Développé par une LLC et déjà commercialisé auprès de clients payants, ce projet se présente comme une parodie des tensions au sein de la communauté open source. Pourtant, il incarne une réalité bien tangible. Selon Mike Nolan, cofondateur et chercheur à l’ONU sur l’économie politique des logiciels open source, cette approche répond à une logique économique implacable : « Si ce n’était qu’une satire, les travailleurs du secteur technologique l’auraient probablement balayée d’un revers de main, convaincus qu’ils étaient trop intelligents pour subir un jour les licenciements ou les pressions économiques. »
La méthode s’inspire du principe du « clean room », une technique utilisée dès les années 1970 par IBM pour reproduire des systèmes sans violer les droits d’auteur. Deux équipes travaillaient alors : l’une analysait les spécifications pour recréer un BIOS, tandis que l’autre, « propre », n’avait jamais vu le code original. Grâce à l’IA, ce processus devient aujourd’hui bien plus accessible. Des outils comme Malus.sh peuvent générer du code fonctionnellement identique à un logiciel existant, tout en évitant toute violation des licences.
Sur son site, Malus.sh vante ses résultats : « Enfin libérés des obligations des licences open source ! Nos robots IA propriétaires recréent indépendamment n’importe quel projet open source, de A à Z. Résultat ? Un code légalement distinct, avec une licence adaptée aux entreprises. » Le site précise : « Aucune attribution. Aucun copyleft. Aucun problème. »
Si Malus.sh joue la carte de la satire, il reflète une tendance déjà en marche. En effet, des débats houleux ont éclaté récemment autour de la réécriture de bibliothèques logicielles open source. Par exemple, une nouvelle version de chardet, une bibliothèque Python populaire, a été entièrement recréée avec l’outil Claude Code d’Anthropic, sous licence MIT, sans mentionner les auteurs originaux. Cette pratique, qualifiée de « clean room », soulève des questions éthiques et juridiques majeures.
Dan Blanchard, développeur ayant participé à cette réécriture, confie à 404 Media : « J’ai vu Malus.sh, et comme beaucoup, je n’étais pas sûr au début qu’il s’agissait d’une satire, car je suis convaincu que quelqu’un finira par le faire pour de vrai. »

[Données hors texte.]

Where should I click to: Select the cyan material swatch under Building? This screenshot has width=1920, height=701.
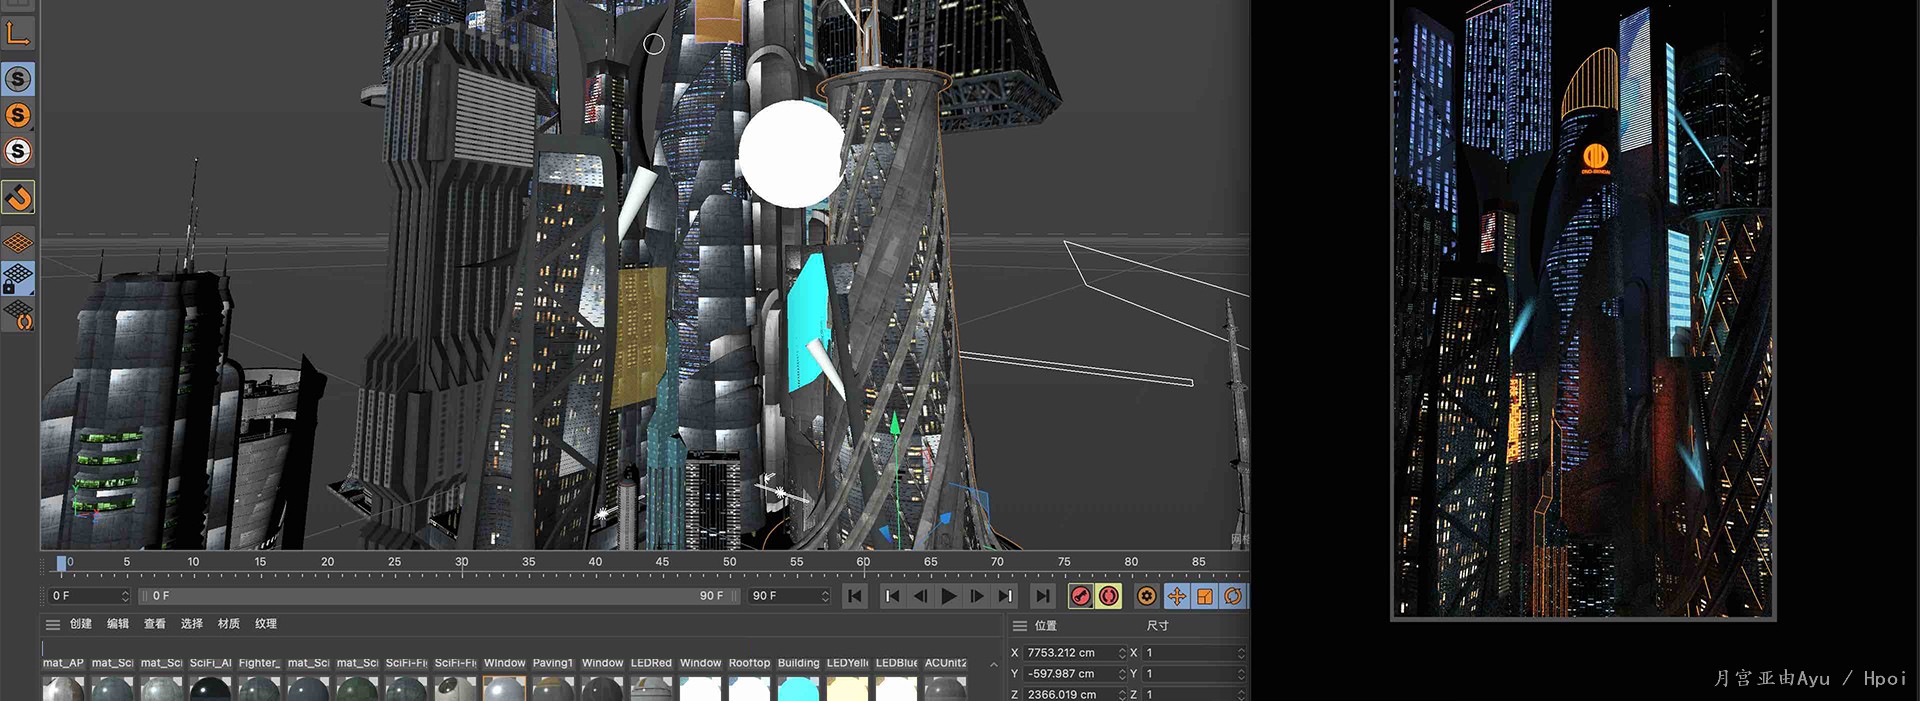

Cette innovation inquiète également les entreprises du secteur SaaS (Software as a Service), qui craignent que l’IA ne leur vole leur avantage concurrentiel. Des concurrents pourraient en effet recréer leurs solutions personnalisées à moindre coût, rendant leurs offres redondantes. Ces craintes ont déjà provoqué des krachs boursiers dans le secteur, comme celui d’Oracle plus tôt cette année. Blanchard, qui a finalement adopté une licence « zero-clause BSD » approuvée par la communauté open source, illustre les tensions entre innovation technologique et respect des droits d’auteur.